Before your first session with Goji Play, you'll need to download the main Goji Play app and any games you want to play. The main Goji Play app keeps track of your stats; allows you to set goals, complete quests, and add friends via social networks; and serves as a launch pad for Goji Play games. However, all Goji Play games are separate downloads, perhaps to save your poor iPad's memory.
Once you've sorted out all the peripherals and downloaded all the apps, you're ready to go! To the gym, that is, where you'll have to set up the entire thing — this includes attaching the game controllers to the cardio machine, clipping the activity tracker to your waistband, setting up your iPad/iPhone, plugging in your headphones, and making sure everything is synced up via Bluetooth. Oh, you'll also need to find a Wi-Fi connection; though some of the games appear to work without an Internet connection, the main Goji Play app does not.

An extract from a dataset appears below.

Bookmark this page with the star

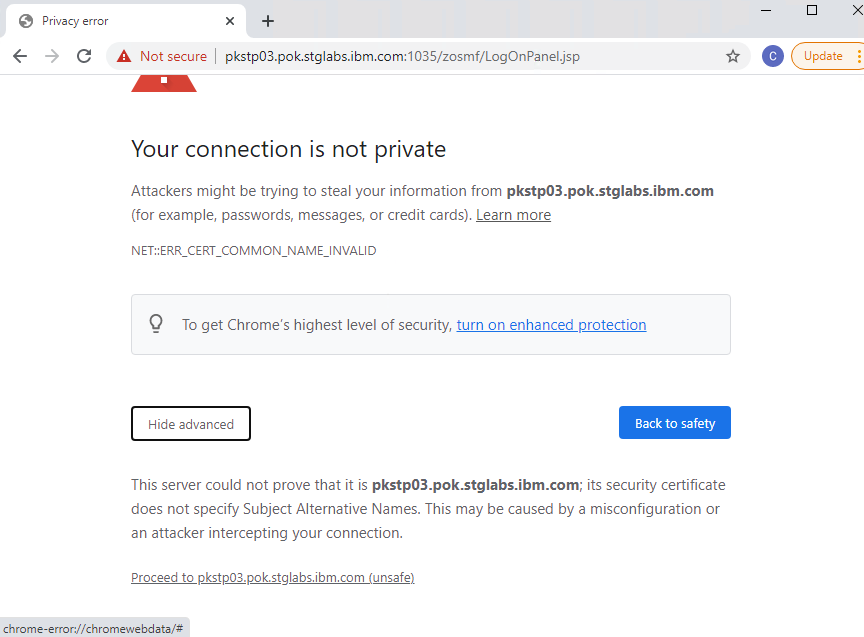(733, 56)
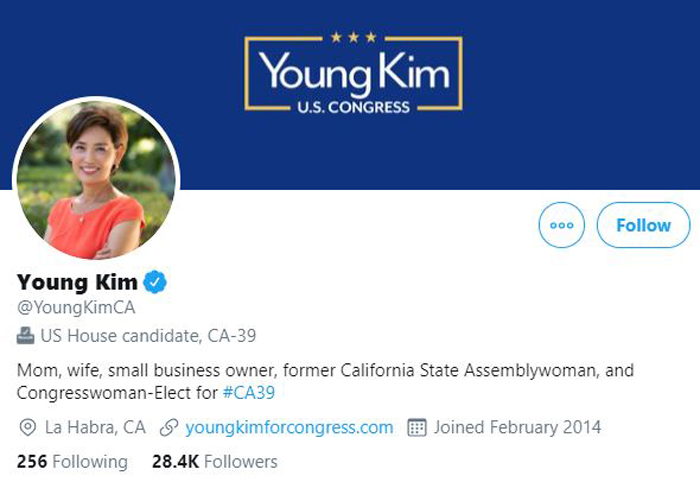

The second time I tried to use Goji Play, I remembered to bring all the pieces. After a few minutes of setup, I was ready to start playing the first game: Smash the Blocks. Smash the Blocks is a basic racing game — you're a pinball-type character rolling through a maze, and your goal is to free your ball-buddies and smash mean-looking blocks.
To move in the game, you have to physically move, and the more intense your workout, the faster your character rolls. To move left, you press the Y button on the left controller; to move right, you press the B button on the right controller; to jump, you press both buttons together.

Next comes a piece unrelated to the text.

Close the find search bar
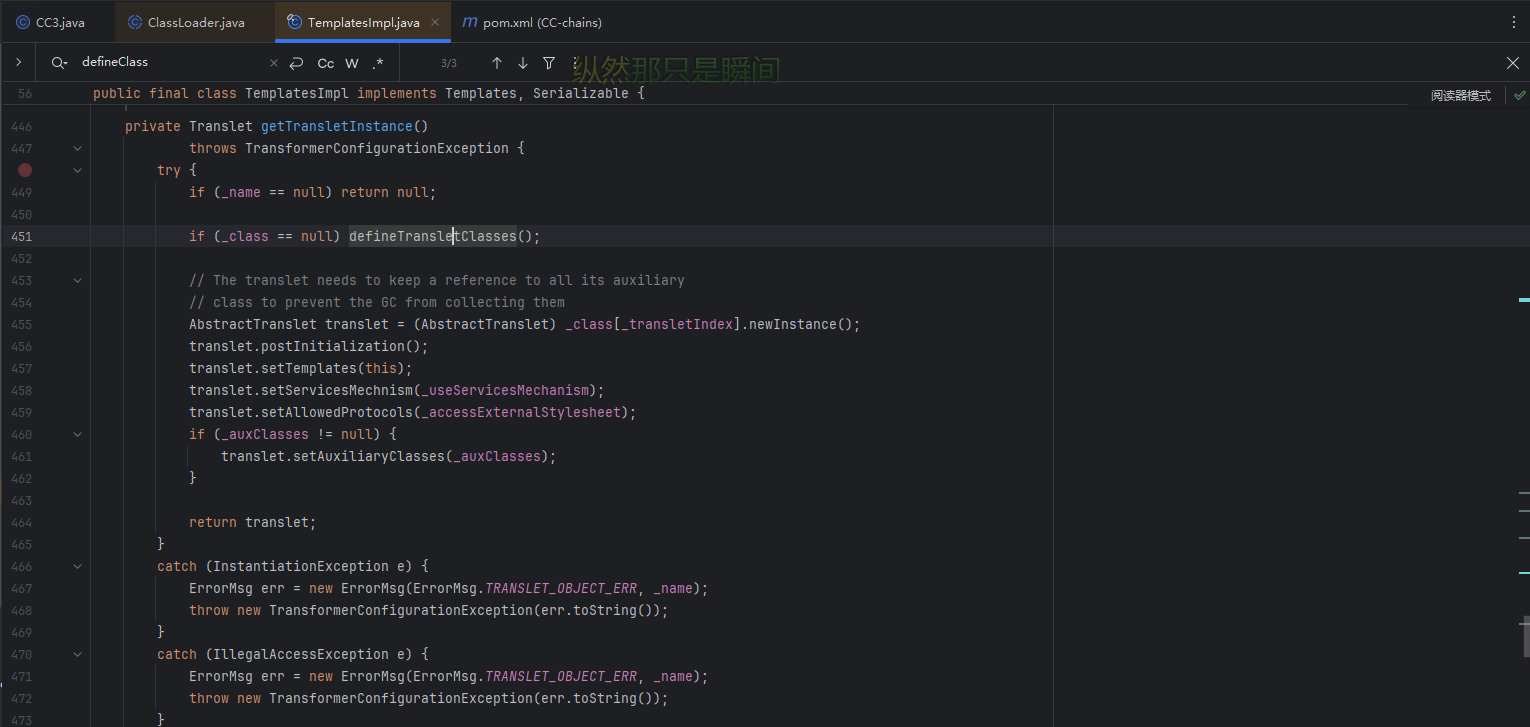[x=1512, y=63]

This game is awesome, and a great fit for Goji Play. The two-minute levels are just long enough for interval training, and the simple objectives (free buddies, smash blocks, collect diamonds) are easy for an exhausted cardio-hater to complete (but not so easy that you'll lose interest). Plus, the upbeat music is invigorating.
Unfortunately, Smash the Blocks may have set the bar a little too high. Most of the other games available for Goji Play are difficult and/or fail to make sufficient use of the activity tracker. For example, I found the free-runner game Spin or Die basically impossible — I couldn't stay alive for more than 20 seconds before being crushed by a bus or knocked over by a taxi.
Other games, such as the knockout Fisticuffs and the Galaga-inspired Ralaga, use the activity tracker in different, uninspiring ways. In Fisticuffs, your movement determined the power of your punch — not a bad concept, but it totally did not inspire me to move faster. In Ralaga, moving faster supposedly meant higher-powered lasers (I couldn't tell the difference). In my opinion, Goji Play is best used with racing games, where you can actually see the difference your movement is making. But at least there's something for everyone.